Friday, January 23, 2009

Mommy magnetism

My brother and his wife are expecting their first baby this week. He was actually due on Wednesday, so they’re past expecting and now just hanging on, waiting for labor to kick in. They are, of course, excited, and anxious, and joyous, and freaking out. In fact, here’s the lead-off line of an email I got from my brother last week:

“Holy freaking out! I feel like the death row prisoner after he already had his last meal. Well, probably not quite that scared. “

It’s all a mystery. It’s all brand new. It’s all about to begin.

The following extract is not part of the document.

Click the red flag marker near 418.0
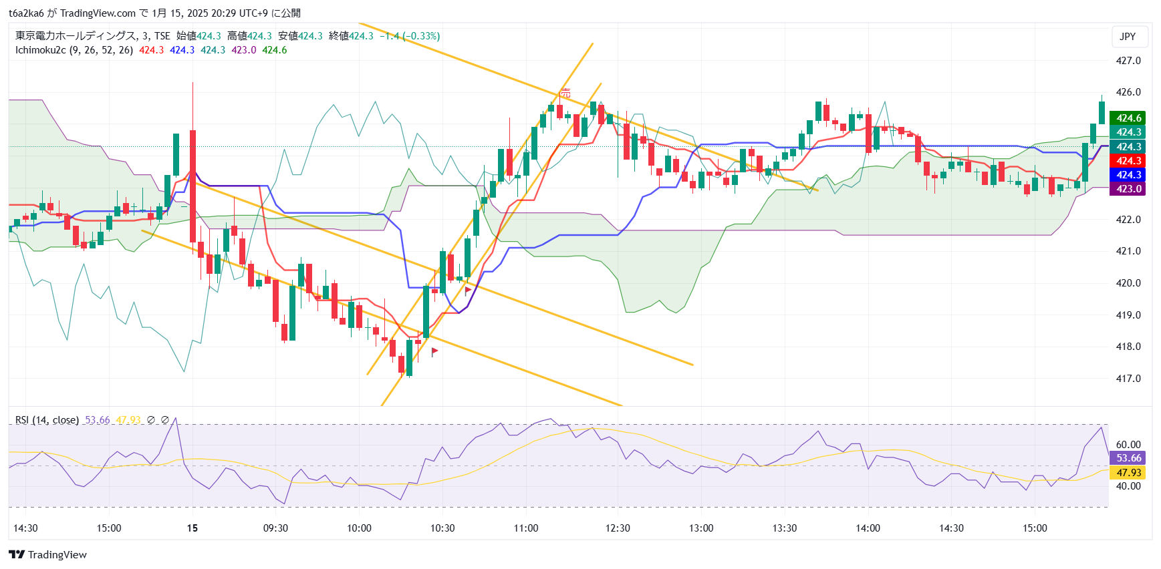 [434, 351]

I remember it, sort of. Well in all honesty, maybe not so much, because once the baby actually arrives, once you go from expecting mother to actual mother, your life is never the same. And after a few short weeks (days? hours?), it’s hard to really recall what it felt like before the baby burst into the light of day.

Because it becomes apparent pretty quickly that your baby is drawn to you like a, like a, well, for lack of a better image, like a magnet. It’s your smell, the way you walk, the sound of your voice. I mean, he's spent his life up until this point inside of you. How’s that for close?

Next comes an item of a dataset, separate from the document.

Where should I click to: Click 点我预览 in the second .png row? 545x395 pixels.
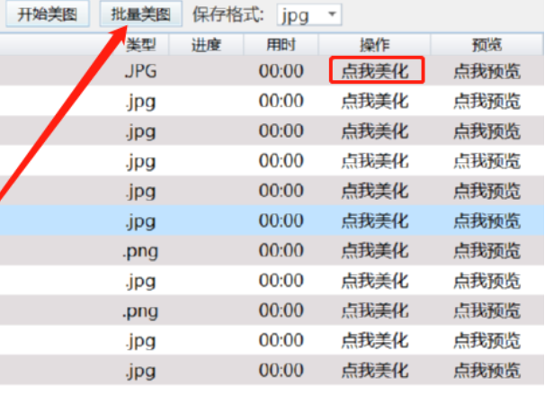point(487,310)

Here’s the thing, this magnetism doesn’t go away. Sure, they wean, they get bigger, they mature, but they are still freakishly attracted to you. I know this will probably change when puberty hits, or perhaps earlier, but my oldest is seven and there are no signs that she is giving up her mommy jones.

“Can you get me dressed?” she asks almost every morning. Wtf? She’s seven!!!

Of course it’s not that she can’t get herself dressed, it’s just she gets all that extra mommy attention if I do help her get dressed.

In my experience there are certain circumstances when mommy magnetism is at its strongest. Wiki states that “The overall strength of a magnet is measured by its 'magnetic moment.'"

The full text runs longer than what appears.